Key Laboratory of Life-Organic Analysis of Shandong Province, School of Chemistry and Chemical Engineering, Qufu Normal University, Qufu 273165, PR China; State Key Laboratory of Solidification Processing, Center of Advanced Lubrication and Seal Materials, School of Materials Science and Engineering, Northwestern Polytechnical University, Xi'an 710072, PR China.
Key Laboratory of Life-Organic Analysis of Shandong Province, School of Chemistry and Chemical Engineering, Qufu Normal University, Qufu 273165, PR China.
J Colloid Interface Sci. 2023 Sep 15;646:331-341. doi: 10.1016/j.jcis.2023.05.019. Epub 2023 May 9.

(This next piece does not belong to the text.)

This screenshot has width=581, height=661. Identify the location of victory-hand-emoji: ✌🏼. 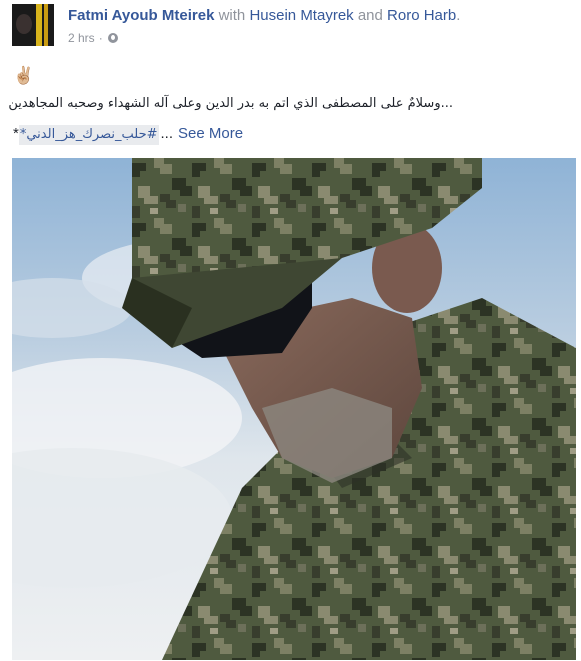
(24, 76).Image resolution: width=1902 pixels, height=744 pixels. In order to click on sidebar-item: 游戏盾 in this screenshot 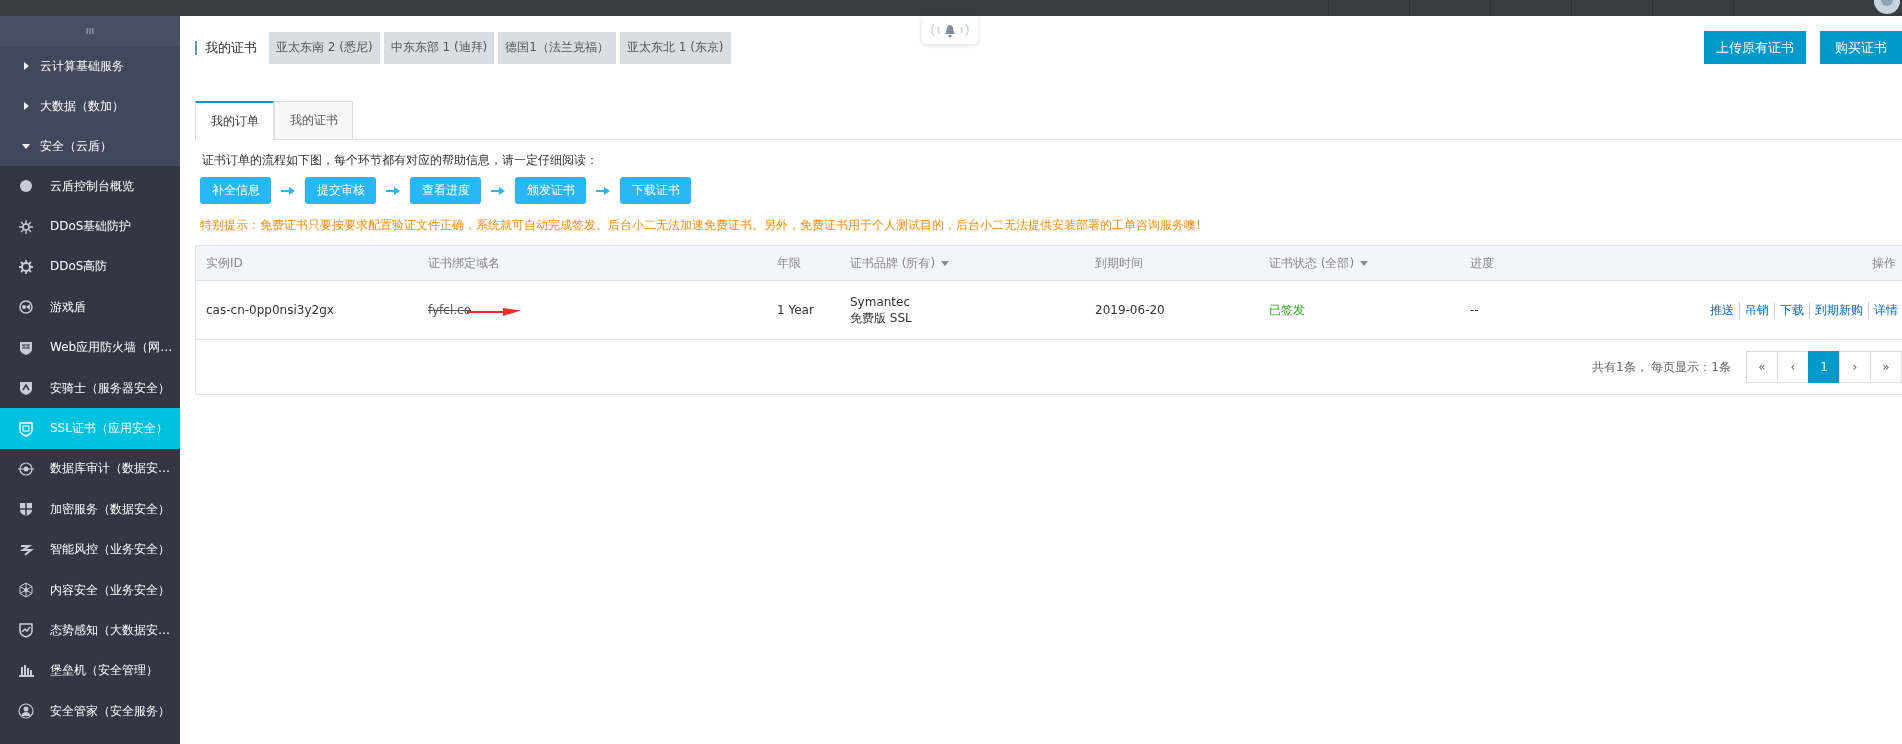, I will do `click(90, 308)`.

Most of present works of osteoarthritis (OA) therapy are focusing on reducing friction and improving drug loading capacity, while little attention is paid to realizing long-time lubrication and on-demand drug release. In this study, inspired by snowboards with good solid-liquid interface lubrication, a fluorinated graphene based nanosystem with dual functions of long-time lubrication and thermal-responsive drug release was constructed for OA synergetic therapy. An aminated polyethylene glycol bridging strategy was developed to enable covalent grafting of hyaluronic acid on fluorinated graphene. This design not only greatly increased the nanosystem's biocompatibility, but also reduced the coefficient of friction (COF) by 83.3 % compared to HO. The nanosystem showed long-time and steady aqueous lubrication behavior even after more than 24,000 times of friction tests, and a low COF of 0.13 was obtained with over 90% wear volume reduction. Diclofenac sodium was controllably loaded and sustained drug release was tuned by near-infrared light. Moreover, anti-inflammation results showed that the nanosystem had good protective effect on inhibiting OA deterioration, which could up-regulate cartilage anabolic genes of Col2α and aggrecan while down-regulating catabolic proteases genes of TAC1 and MMP1. This work constructs a novel dual-functional nanosystem that realizes friction and wear reduction with long lubrication life, and shows thermal-responsive on-demand drug release with good synergistic therapeutic effect of OA.
目前大多数骨关节炎 (OA) 治疗方法都集中在减少摩擦和提高药物载药量上,而很少关注实现长时间润滑和按需药物释放。在这项研究中,受具有良好固液界面润滑性能的滑雪板的启发,构建了一种具有长时间润滑和热响应药物释放双重功能的氟化石墨烯基纳米系统,用于 OA 协同治疗。开发了一种氨基化聚乙二醇桥接策略,以使透明质酸能够在氟化石墨烯上进行共价接枝。与 HO 相比,该设计不仅大大提高了纳米系统的生物相容性,而且还将摩擦系数 (COF) 降低了 83.3%。该纳米系统即使经过超过 24000 次摩擦测试,仍具有长时间和稳定的水润滑行为,并且在超过 90%的磨损体积减少的情况下,获得了 0.13 的低 COF。双氯芬酸钠被可控负载,近红外光可调节药物释放。此外,抗炎结果表明,纳米系统对抑制 OA 恶化具有良好的保护作用,它可以上调软骨合成基因 Col2α 和聚集蛋白聚糖,同时下调分解代谢蛋白酶基因 TAC1 和 MMP1。这项工作构建了一种新型的双重功能纳米系统,实现了具有长润滑寿命的摩擦和磨损减少,并且具有热响应按需药物释放功能,对 OA 具有良好的协同治疗效果。